▸ **Work instruction**
Each record is to be copied exactly, with its pictures left behind.

··· Listed entries ···

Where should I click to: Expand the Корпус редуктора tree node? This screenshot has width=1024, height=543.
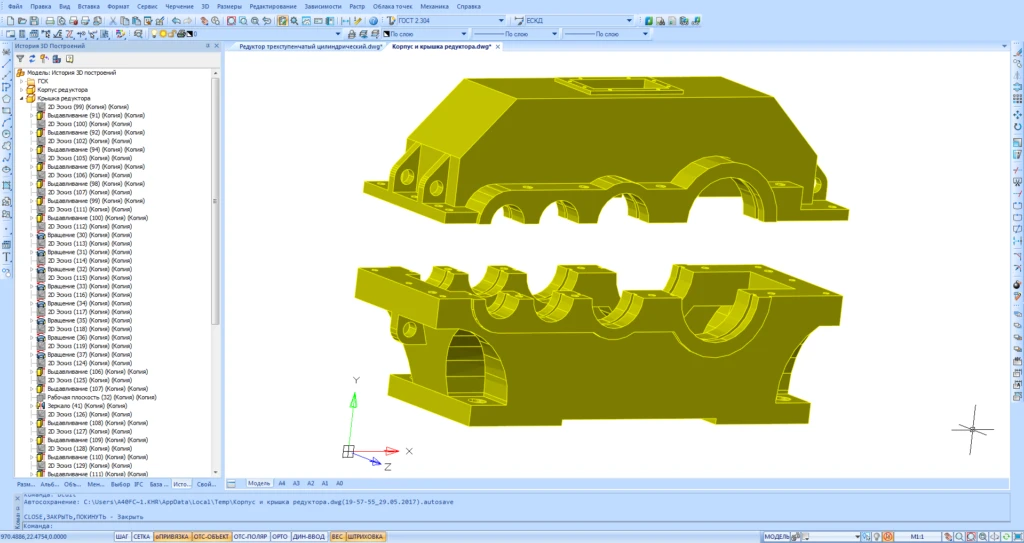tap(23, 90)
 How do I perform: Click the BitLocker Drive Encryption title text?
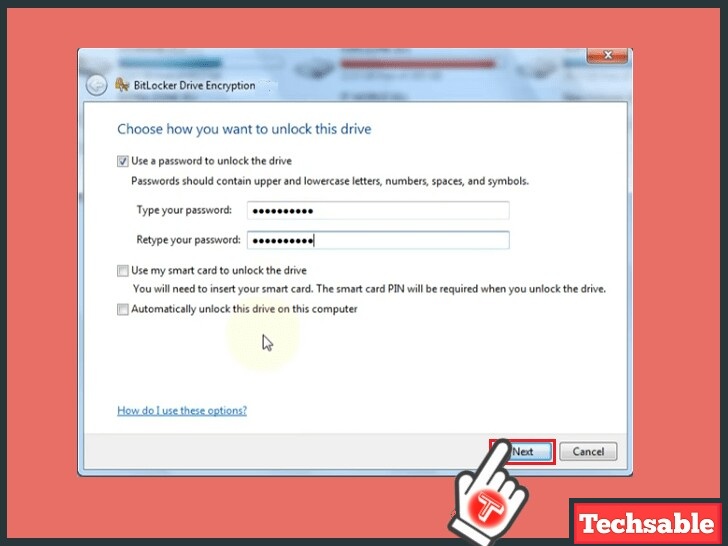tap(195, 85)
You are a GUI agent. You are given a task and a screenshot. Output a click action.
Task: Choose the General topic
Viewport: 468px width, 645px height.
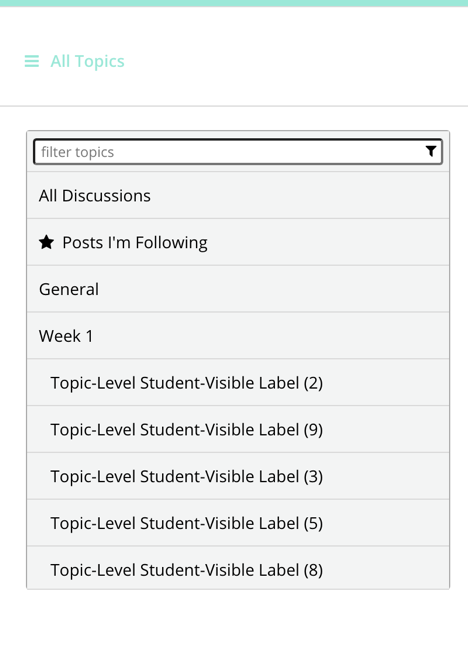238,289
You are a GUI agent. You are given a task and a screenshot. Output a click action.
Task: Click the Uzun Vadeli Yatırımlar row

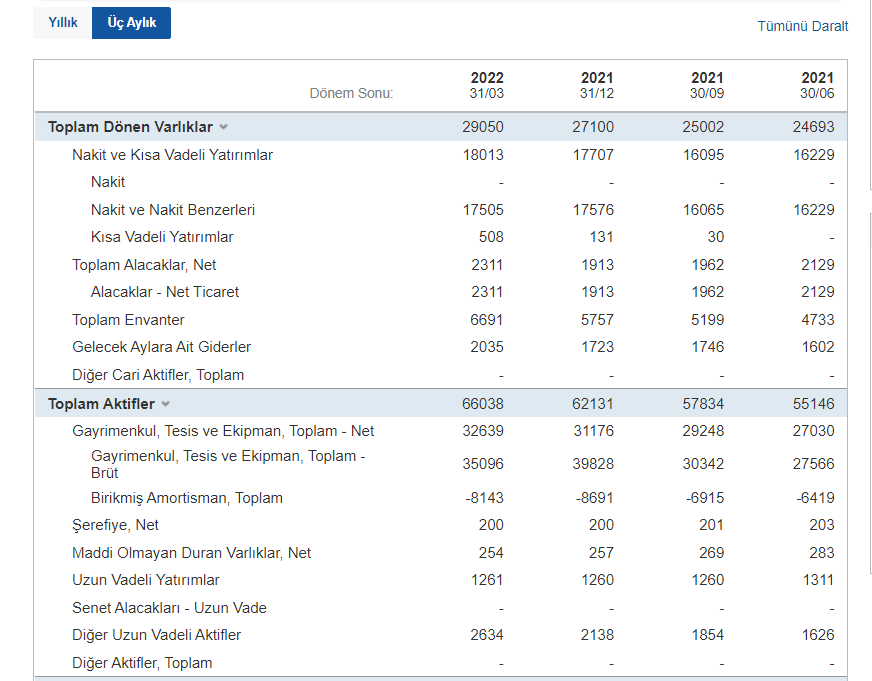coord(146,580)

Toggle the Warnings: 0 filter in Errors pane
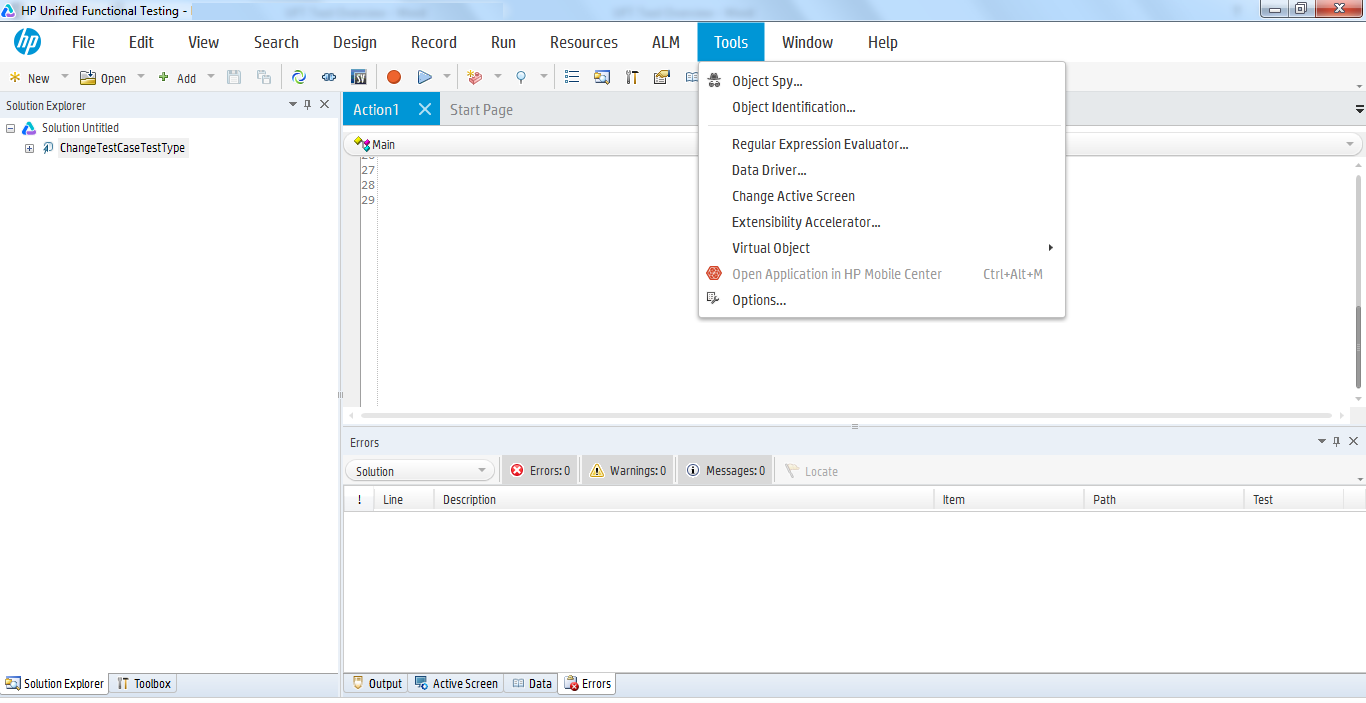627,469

···

▸ **Solution for this problem**
Where should I click to: Expand the Корпус редуктора tree node? This screenshot has width=1024, height=543.
tap(23, 90)
 How do I perform: Click the BitLocker Drive Encryption title text?
tap(195, 85)
You are a GUI agent. You are given a task and a screenshot. Output a click action.
Task: Choose the General topic
Viewport: 468px width, 645px height.
238,289
You are a GUI agent. You are given a task and a screenshot. Output a click action.
Task: Click the Uzun Vadeli Yatırımlar row

coord(146,580)

Toggle the Warnings: 0 filter in Errors pane
627,469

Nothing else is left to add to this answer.